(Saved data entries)
______

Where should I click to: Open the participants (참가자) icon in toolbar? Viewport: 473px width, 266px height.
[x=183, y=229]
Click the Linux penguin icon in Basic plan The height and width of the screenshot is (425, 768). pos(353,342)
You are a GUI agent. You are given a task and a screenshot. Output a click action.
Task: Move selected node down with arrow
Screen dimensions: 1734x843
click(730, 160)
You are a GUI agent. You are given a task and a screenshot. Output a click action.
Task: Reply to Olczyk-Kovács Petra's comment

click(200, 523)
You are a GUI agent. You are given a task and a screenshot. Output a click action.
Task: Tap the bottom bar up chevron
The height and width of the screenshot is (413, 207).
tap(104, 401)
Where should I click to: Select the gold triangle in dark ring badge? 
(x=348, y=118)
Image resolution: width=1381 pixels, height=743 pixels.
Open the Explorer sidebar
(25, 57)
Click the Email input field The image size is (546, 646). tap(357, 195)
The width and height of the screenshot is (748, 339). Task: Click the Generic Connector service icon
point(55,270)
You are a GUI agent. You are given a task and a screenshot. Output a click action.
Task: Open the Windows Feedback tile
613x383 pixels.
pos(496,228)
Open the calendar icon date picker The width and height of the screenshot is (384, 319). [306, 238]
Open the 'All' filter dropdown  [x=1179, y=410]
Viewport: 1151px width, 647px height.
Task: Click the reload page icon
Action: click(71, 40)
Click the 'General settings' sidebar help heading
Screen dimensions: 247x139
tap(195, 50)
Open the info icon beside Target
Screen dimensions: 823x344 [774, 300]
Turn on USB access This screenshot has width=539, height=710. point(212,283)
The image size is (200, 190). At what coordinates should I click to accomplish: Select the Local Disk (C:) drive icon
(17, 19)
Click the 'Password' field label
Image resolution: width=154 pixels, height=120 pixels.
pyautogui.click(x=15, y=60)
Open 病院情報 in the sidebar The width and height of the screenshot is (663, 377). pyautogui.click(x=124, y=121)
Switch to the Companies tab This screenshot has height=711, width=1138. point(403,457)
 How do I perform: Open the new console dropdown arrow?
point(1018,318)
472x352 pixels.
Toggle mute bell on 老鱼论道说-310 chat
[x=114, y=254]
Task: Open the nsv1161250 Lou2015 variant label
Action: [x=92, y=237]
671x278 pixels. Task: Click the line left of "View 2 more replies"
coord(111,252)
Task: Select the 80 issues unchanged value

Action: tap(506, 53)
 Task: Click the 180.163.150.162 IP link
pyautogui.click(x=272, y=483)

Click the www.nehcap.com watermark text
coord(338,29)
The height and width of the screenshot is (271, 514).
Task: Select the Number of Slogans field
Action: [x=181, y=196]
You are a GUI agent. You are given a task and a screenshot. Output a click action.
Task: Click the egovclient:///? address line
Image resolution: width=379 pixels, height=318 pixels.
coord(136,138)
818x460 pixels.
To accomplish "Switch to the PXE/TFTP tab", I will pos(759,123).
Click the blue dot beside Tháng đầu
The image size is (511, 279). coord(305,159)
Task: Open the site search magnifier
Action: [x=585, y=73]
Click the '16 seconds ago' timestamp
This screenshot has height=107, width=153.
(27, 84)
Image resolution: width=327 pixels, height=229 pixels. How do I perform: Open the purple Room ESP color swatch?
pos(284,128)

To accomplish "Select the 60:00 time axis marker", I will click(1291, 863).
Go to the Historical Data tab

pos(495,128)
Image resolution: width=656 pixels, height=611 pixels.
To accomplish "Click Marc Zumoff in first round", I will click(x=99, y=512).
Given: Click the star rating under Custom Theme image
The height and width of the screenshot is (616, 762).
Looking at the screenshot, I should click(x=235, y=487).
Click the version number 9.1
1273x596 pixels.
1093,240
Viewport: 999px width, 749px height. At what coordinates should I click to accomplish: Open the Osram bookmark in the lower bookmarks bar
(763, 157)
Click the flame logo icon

______

### Activity
Retype all of the records so that every line matches the original exactly.

### Reply to the exercise
Where should I click to: Open the participants (참가자) icon in toolbar? Viewport: 473px width, 266px height.
[x=183, y=229]
Click the Linux penguin icon in Basic plan The height and width of the screenshot is (425, 768). pos(353,342)
You are a GUI agent. You are given a task and a screenshot. Output a click action.
Task: Move selected node down with arrow
Screen dimensions: 1734x843
click(730, 160)
You are a GUI agent. You are given a task and a screenshot. Output a click action.
Task: Reply to Olczyk-Kovács Petra's comment

click(200, 523)
You are a GUI agent. You are given a task and a screenshot. Output a click action.
Task: Tap the bottom bar up chevron
The height and width of the screenshot is (413, 207).
tap(104, 401)
Where should I click to: Select the gold triangle in dark ring badge? 
(x=348, y=118)
Image resolution: width=1381 pixels, height=743 pixels.
Open the Explorer sidebar
(25, 57)
Click the Email input field The image size is (546, 646). tap(357, 195)
The width and height of the screenshot is (748, 339). Task: Click the Generic Connector service icon
point(55,270)
You are a GUI agent. You are given a task and a screenshot. Output a click action.
Task: Open the Windows Feedback tile
613x383 pixels.
pos(496,228)
Open the calendar icon date picker The width and height of the screenshot is (384, 319). [306, 238]
Open the 'All' filter dropdown  [x=1179, y=410]
Viewport: 1151px width, 647px height.
Task: Click the reload page icon
Action: click(71, 40)
Click the 'General settings' sidebar help heading
Screen dimensions: 247x139
tap(195, 50)
Open the info icon beside Target
Screen dimensions: 823x344 [774, 300]
Turn on USB access This screenshot has width=539, height=710. point(212,283)
The image size is (200, 190). At what coordinates should I click to accomplish: Select the Local Disk (C:) drive icon
(17, 19)
Click the 'Password' field label
Image resolution: width=154 pixels, height=120 pixels.
pyautogui.click(x=15, y=60)
Open 病院情報 in the sidebar The width and height of the screenshot is (663, 377). pyautogui.click(x=124, y=121)
Switch to the Companies tab This screenshot has height=711, width=1138. point(403,457)
 How do I perform: Open the new console dropdown arrow?
point(1018,318)
472x352 pixels.
Toggle mute bell on 老鱼论道说-310 chat
[x=114, y=254]
Task: Open the nsv1161250 Lou2015 variant label
Action: [x=92, y=237]
671x278 pixels. Task: Click the line left of "View 2 more replies"
coord(111,252)
Task: Select the 80 issues unchanged value

Action: tap(506, 53)
 Task: Click the 180.163.150.162 IP link
pyautogui.click(x=272, y=483)

Click the www.nehcap.com watermark text
coord(338,29)
The height and width of the screenshot is (271, 514).
Task: Select the Number of Slogans field
Action: [x=181, y=196]
You are a GUI agent. You are given a task and a screenshot. Output a click action.
Task: Click the egovclient:///? address line
Image resolution: width=379 pixels, height=318 pixels.
coord(136,138)
818x460 pixels.
To accomplish "Switch to the PXE/TFTP tab", I will pos(759,123).
Click the blue dot beside Tháng đầu
The image size is (511, 279). coord(305,159)
Task: Open the site search magnifier
Action: [x=585, y=73]
Click the '16 seconds ago' timestamp
This screenshot has height=107, width=153.
(27, 84)
Image resolution: width=327 pixels, height=229 pixels. How do I perform: Open the purple Room ESP color swatch?
pos(284,128)

To accomplish "Select the 60:00 time axis marker", I will click(1291, 863).
Go to the Historical Data tab

pos(495,128)
Image resolution: width=656 pixels, height=611 pixels.
To accomplish "Click Marc Zumoff in first round", I will click(x=99, y=512).
Given: Click the star rating under Custom Theme image
The height and width of the screenshot is (616, 762).
Looking at the screenshot, I should click(x=235, y=487).
Click the version number 9.1
1273x596 pixels.
1093,240
Viewport: 999px width, 749px height. At what coordinates should I click to accomplish: Open the Osram bookmark in the lower bookmarks bar
(763, 157)
Click the flame logo icon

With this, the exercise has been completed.